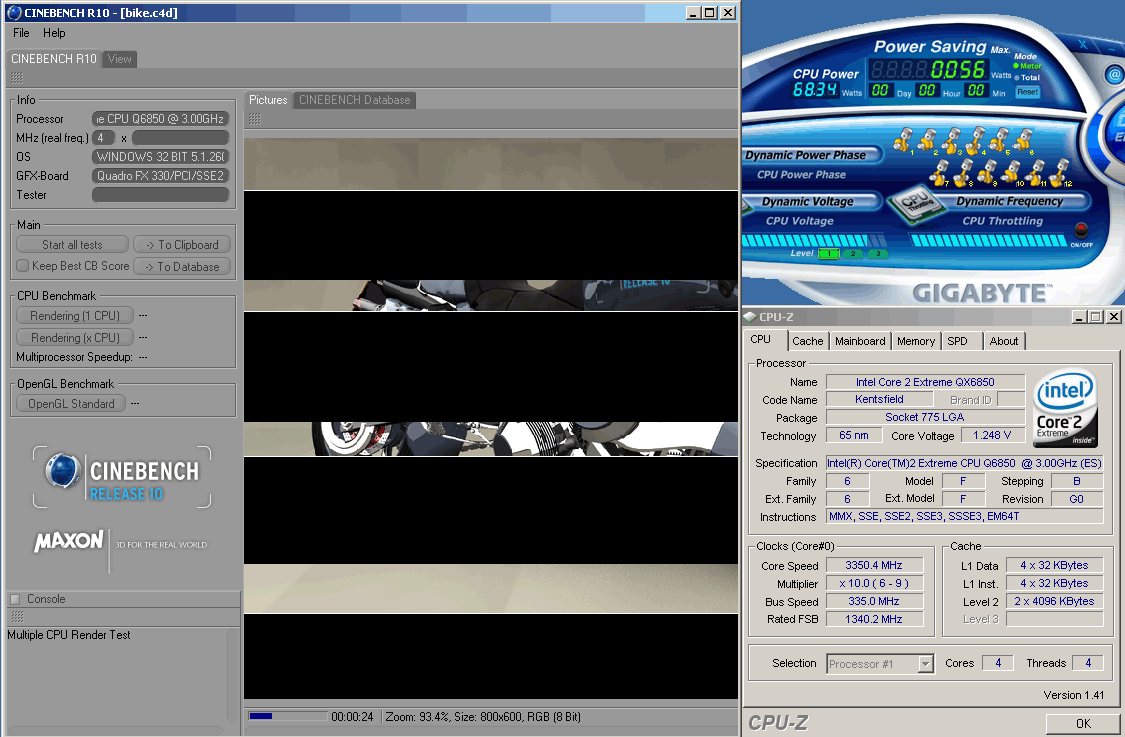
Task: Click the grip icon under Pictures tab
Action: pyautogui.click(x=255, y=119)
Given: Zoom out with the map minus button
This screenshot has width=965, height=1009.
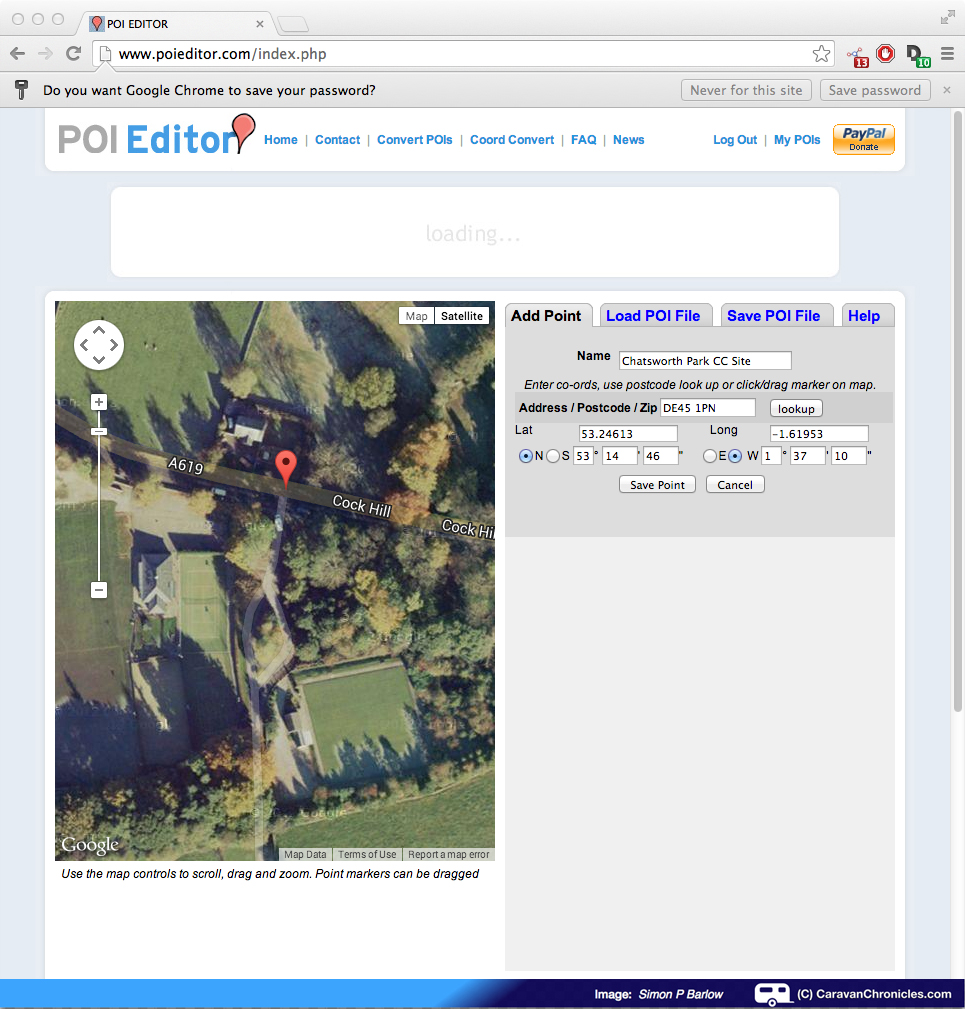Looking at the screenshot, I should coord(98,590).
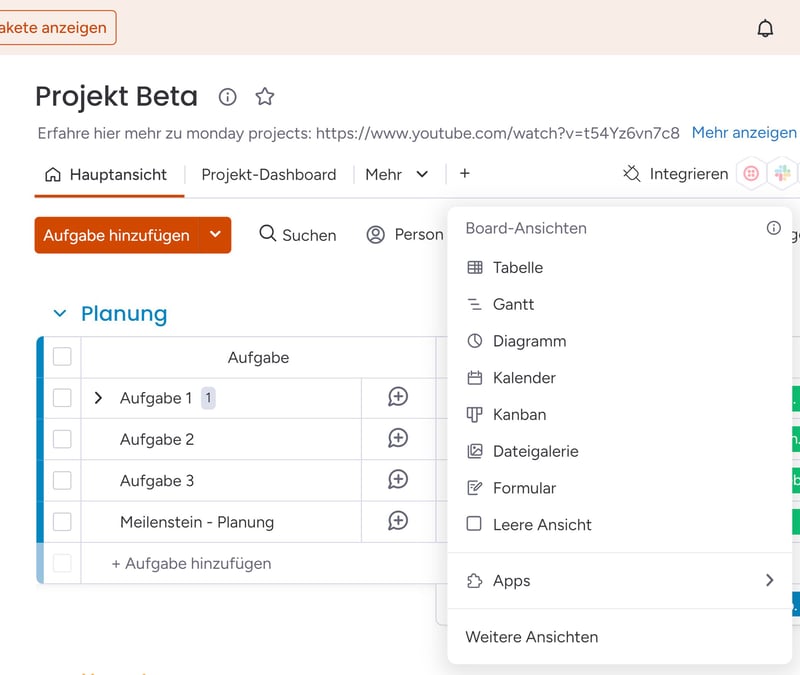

========================================================================

**Requirement**
Could you transcribe exactly the lines from the one with "Given: Zoom out with the map minus button" through the end of the data, both ends included, and nothing else, skipping the pictures?

**Answer to the exercise**
Given: Zoom out with the map minus button
This screenshot has width=965, height=1009.
Looking at the screenshot, I should coord(98,590).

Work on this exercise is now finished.